### PROVIDED DATA

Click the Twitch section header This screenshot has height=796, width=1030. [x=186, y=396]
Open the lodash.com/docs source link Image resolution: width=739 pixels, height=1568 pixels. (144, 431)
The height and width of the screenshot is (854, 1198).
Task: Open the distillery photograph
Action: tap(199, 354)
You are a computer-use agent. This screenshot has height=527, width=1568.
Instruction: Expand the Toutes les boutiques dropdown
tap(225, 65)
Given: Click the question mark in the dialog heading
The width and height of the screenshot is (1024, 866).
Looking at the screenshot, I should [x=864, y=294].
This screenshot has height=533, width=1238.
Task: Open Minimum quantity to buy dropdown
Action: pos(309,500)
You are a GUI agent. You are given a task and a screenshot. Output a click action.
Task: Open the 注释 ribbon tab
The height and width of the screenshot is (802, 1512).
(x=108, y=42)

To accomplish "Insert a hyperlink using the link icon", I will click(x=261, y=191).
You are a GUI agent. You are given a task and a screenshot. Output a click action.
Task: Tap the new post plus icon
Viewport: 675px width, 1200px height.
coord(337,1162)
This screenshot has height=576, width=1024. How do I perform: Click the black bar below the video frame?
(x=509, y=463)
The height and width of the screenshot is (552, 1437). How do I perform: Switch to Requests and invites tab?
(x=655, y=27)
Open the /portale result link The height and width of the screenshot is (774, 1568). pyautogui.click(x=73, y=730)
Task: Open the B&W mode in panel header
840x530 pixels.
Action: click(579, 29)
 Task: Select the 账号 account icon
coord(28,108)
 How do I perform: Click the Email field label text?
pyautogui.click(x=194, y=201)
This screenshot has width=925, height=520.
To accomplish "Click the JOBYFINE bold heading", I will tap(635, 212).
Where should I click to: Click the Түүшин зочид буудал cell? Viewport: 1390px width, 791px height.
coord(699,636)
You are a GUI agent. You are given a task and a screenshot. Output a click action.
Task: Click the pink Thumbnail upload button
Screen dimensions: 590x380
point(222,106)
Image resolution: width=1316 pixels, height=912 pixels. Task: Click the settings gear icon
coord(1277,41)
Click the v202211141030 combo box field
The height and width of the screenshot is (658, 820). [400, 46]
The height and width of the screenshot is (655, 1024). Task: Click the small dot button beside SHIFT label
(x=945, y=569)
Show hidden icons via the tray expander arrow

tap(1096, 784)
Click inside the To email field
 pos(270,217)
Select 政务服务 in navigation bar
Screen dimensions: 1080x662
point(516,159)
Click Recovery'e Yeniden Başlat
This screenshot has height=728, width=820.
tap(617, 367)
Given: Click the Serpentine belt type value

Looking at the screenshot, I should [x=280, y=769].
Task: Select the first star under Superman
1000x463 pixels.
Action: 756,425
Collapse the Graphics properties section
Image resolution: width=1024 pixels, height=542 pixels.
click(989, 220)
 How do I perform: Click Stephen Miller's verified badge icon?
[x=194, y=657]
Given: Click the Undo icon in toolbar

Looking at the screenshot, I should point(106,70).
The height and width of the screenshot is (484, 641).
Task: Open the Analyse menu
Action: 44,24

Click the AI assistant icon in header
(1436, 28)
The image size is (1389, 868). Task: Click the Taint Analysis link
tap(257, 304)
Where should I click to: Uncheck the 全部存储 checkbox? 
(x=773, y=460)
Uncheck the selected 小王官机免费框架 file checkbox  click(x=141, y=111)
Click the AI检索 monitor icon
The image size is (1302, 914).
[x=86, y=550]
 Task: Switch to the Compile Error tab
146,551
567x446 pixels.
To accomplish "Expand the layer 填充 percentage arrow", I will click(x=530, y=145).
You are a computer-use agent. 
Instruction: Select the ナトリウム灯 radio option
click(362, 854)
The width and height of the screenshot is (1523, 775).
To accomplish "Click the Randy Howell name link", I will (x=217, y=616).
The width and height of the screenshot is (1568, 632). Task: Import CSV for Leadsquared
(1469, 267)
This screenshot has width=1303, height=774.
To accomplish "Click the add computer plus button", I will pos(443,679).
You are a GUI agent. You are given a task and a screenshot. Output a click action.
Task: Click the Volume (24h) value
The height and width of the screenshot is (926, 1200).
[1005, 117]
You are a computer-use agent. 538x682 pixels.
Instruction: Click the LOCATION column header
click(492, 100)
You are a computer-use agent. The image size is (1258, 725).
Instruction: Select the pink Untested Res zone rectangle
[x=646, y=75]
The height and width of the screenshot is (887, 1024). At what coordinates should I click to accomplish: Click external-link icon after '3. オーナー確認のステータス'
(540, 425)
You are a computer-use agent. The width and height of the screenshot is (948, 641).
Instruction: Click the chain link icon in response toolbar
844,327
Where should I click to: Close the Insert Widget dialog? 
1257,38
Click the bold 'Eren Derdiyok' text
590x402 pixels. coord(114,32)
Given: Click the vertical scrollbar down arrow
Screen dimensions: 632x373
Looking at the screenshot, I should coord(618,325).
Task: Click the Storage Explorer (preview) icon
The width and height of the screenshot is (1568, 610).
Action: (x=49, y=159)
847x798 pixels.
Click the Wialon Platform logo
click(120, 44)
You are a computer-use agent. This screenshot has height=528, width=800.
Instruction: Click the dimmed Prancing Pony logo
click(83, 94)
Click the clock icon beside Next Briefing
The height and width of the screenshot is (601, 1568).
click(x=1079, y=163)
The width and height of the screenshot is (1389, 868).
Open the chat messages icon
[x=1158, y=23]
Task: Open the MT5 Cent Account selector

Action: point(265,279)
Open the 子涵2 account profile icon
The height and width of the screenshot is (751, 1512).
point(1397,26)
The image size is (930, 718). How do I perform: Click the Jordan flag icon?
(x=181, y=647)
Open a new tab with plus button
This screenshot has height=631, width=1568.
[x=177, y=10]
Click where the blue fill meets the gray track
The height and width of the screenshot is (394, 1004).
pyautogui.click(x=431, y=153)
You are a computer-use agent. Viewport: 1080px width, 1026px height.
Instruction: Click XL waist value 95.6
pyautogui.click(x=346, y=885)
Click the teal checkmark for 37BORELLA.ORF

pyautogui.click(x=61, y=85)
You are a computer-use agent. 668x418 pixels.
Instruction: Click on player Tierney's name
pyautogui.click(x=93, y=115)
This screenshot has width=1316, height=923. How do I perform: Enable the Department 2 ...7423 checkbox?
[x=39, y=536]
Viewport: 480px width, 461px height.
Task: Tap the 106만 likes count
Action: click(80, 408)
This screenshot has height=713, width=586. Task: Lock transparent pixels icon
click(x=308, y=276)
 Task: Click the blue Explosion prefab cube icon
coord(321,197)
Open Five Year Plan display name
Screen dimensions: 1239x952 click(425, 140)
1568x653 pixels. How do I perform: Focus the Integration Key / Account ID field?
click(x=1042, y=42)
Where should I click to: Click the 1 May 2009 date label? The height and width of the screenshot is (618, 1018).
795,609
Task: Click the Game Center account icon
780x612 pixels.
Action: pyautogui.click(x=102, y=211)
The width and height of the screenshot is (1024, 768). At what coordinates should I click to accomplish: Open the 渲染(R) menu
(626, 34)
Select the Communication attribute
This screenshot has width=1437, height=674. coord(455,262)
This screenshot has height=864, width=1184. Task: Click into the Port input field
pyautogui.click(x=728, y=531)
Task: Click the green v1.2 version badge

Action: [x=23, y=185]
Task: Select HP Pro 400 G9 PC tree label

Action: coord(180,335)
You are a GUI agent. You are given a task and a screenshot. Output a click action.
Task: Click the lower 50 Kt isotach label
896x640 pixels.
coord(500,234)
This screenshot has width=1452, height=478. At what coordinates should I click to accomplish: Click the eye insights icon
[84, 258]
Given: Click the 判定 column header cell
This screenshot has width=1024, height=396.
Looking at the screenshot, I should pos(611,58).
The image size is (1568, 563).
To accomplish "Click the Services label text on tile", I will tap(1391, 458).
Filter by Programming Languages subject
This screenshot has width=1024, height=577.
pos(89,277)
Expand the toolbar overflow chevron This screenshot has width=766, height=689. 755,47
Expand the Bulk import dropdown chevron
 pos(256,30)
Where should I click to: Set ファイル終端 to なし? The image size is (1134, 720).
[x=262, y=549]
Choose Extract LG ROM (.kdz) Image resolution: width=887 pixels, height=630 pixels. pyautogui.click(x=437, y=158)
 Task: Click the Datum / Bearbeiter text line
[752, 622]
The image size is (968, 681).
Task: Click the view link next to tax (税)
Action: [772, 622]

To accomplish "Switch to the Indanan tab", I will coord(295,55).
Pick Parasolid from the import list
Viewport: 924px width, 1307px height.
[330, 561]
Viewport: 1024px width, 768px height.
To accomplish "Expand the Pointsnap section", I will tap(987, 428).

######

ASSIGNMENT
Starting at the first line of the records above, please copy every line exactly through the line containing "This screenshot has width=925, height=520.", and stop there.

ANSWER FOR THIS EXERCISE
Click the Twitch section header This screenshot has height=796, width=1030. [x=186, y=396]
Open the lodash.com/docs source link Image resolution: width=739 pixels, height=1568 pixels. (144, 431)
The height and width of the screenshot is (854, 1198).
Task: Open the distillery photograph
Action: tap(199, 354)
You are a computer-use agent. This screenshot has height=527, width=1568.
Instruction: Expand the Toutes les boutiques dropdown
tap(225, 65)
Given: Click the question mark in the dialog heading
The width and height of the screenshot is (1024, 866).
Looking at the screenshot, I should [x=864, y=294].
This screenshot has height=533, width=1238.
Task: Open Minimum quantity to buy dropdown
Action: pos(309,500)
You are a GUI agent. You are given a task and a screenshot. Output a click action.
Task: Open the 注释 ribbon tab
The height and width of the screenshot is (802, 1512).
(x=108, y=42)

To accomplish "Insert a hyperlink using the link icon", I will click(x=261, y=191).
You are a GUI agent. You are given a task and a screenshot. Output a click action.
Task: Tap the new post plus icon
Viewport: 675px width, 1200px height.
coord(337,1162)
This screenshot has height=576, width=1024. How do I perform: Click the black bar below the video frame?
(x=509, y=463)
The height and width of the screenshot is (552, 1437). How do I perform: Switch to Requests and invites tab?
(x=655, y=27)
Open the /portale result link The height and width of the screenshot is (774, 1568). pyautogui.click(x=73, y=730)
Task: Open the B&W mode in panel header
840x530 pixels.
Action: click(579, 29)
 Task: Select the 账号 account icon
coord(28,108)
 How do I perform: Click the Email field label text?
pyautogui.click(x=194, y=201)
This screenshot has width=925, height=520.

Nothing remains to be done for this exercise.